The problem is that this argument has been found to be wrong. The 1972 Act says nothing of the sort and it is a cornerstone of our unwritten constitution that the Crown cannot simply change domestic law by exercising its prerogative powers. Jacob Rees-Mogg MP and others have made valiant attempts to argue that the Referendum Act 2015 itself (enabling the EU Referendum) was in effect Parliament giving the Crown the power to give notice under Article 50, but unfortunately for Jacob and others, this was expressly not argued by the Government (see paragraph 105 of the Judgment). Moreover, the Referendum Act 2015 does not state this and in fact (as the Judges noticed) the briefing paper provided to MPs about that Act was that the Referendum would be of advisory effect.

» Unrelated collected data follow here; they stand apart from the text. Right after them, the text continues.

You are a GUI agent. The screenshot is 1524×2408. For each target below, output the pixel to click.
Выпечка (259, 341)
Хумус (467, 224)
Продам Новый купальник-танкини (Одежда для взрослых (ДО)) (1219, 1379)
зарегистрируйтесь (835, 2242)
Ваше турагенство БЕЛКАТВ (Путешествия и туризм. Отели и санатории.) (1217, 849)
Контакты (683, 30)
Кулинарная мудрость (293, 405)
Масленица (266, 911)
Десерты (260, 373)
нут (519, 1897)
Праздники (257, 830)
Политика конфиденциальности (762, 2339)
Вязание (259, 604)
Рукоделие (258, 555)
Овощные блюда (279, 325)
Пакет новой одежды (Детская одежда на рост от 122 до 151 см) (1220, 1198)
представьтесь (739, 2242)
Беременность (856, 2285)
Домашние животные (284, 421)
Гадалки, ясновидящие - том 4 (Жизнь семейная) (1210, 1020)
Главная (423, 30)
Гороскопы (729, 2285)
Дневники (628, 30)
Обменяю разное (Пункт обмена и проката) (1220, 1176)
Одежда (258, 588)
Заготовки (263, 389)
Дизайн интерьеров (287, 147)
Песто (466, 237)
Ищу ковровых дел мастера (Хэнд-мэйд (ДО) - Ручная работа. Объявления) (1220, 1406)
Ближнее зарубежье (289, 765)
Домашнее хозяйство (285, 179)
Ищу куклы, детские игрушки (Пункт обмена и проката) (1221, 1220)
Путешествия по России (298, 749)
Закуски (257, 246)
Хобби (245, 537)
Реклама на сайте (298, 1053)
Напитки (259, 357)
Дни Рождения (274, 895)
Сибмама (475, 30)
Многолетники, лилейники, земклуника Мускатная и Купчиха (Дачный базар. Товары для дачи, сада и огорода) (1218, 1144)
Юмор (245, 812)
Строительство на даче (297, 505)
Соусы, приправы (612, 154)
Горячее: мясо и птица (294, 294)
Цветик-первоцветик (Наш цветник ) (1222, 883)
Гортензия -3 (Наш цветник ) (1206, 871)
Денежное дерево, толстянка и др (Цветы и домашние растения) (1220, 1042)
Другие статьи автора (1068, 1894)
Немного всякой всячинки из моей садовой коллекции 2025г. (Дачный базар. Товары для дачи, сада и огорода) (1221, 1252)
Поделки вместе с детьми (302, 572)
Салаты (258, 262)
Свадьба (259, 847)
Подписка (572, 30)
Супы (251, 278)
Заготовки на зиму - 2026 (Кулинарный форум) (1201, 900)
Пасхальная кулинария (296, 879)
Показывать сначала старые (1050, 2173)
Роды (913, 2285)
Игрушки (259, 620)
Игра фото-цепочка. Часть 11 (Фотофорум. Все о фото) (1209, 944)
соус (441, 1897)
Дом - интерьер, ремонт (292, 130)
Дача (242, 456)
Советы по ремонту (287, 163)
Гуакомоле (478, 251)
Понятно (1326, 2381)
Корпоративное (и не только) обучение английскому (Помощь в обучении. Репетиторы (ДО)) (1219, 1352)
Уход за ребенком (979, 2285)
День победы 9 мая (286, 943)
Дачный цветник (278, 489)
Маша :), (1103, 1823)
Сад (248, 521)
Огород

So this all indicates that the Judgment was right and, frankly, I’d be very surprised if the Supreme Court took a different view. However, to my mind, the fact that there will now be a debate before Parliament will only strengthen Brexit rather than weaken it. This is because – for all the ferocity of the debate to come – there will be an overwhelming political imperative for MPs to vote in favour of giving Article 50 notice and they undoubtedly will do so.
The Leavers will vote that way, obviously. But the Remainers will too by and large because of their sense that they must vote to give effect to the will of the people. Consider, for example, the tweet of Grant Shapps MP today: “I was a Remainer, but there’s no way I’m voting for parliament to frustrate the will of my constituents & the British people!” Indeed, the pro-Remain Prime Minister herself falls into that category.
What will unite MPs who were on different sides of the Referendum debate is not wanting to show disrespect towards the electorate’s vote. And if they are not united by that desire, some will nevertheless be whipped into line by some sort of Frank Underwood figures in the Government Whips’ Office. Many Labour and opposition MPs (and pro-Remain Conservatives) will make an enormous noise during the debate. But expect a good majority to vote “with heavy hearts” (etc. etc.) for what the electorate decided on 23rd June 2016.
This debate, and the Parliamentary vote thereafter which will provide the Government with a legislated mandate for giving notice under Article 50 will enable it to be said that Brexit (on the terms proposed: perhaps with some pre-debate amendments to be thrashed out) has greater accountability and legitimacy, not less.
Much like going to war, the country unites behind a course of action far better when it has been openly debated in Parliament, as opposed to when it is simply mandated by the Government using the Crown Prerogative.
So the Daily Mail and Theresa May might sigh about out-of-touch judges. But the judges are right. And if the Leave camp digest the Judgment carefully and act prudently, in accordance with the UK’s deep-rooted constitutional principles, they could well turn this to their advantage. So, with apologies to friends on the Remain Side who are cheering today, this is a Pyrrhic victory for you.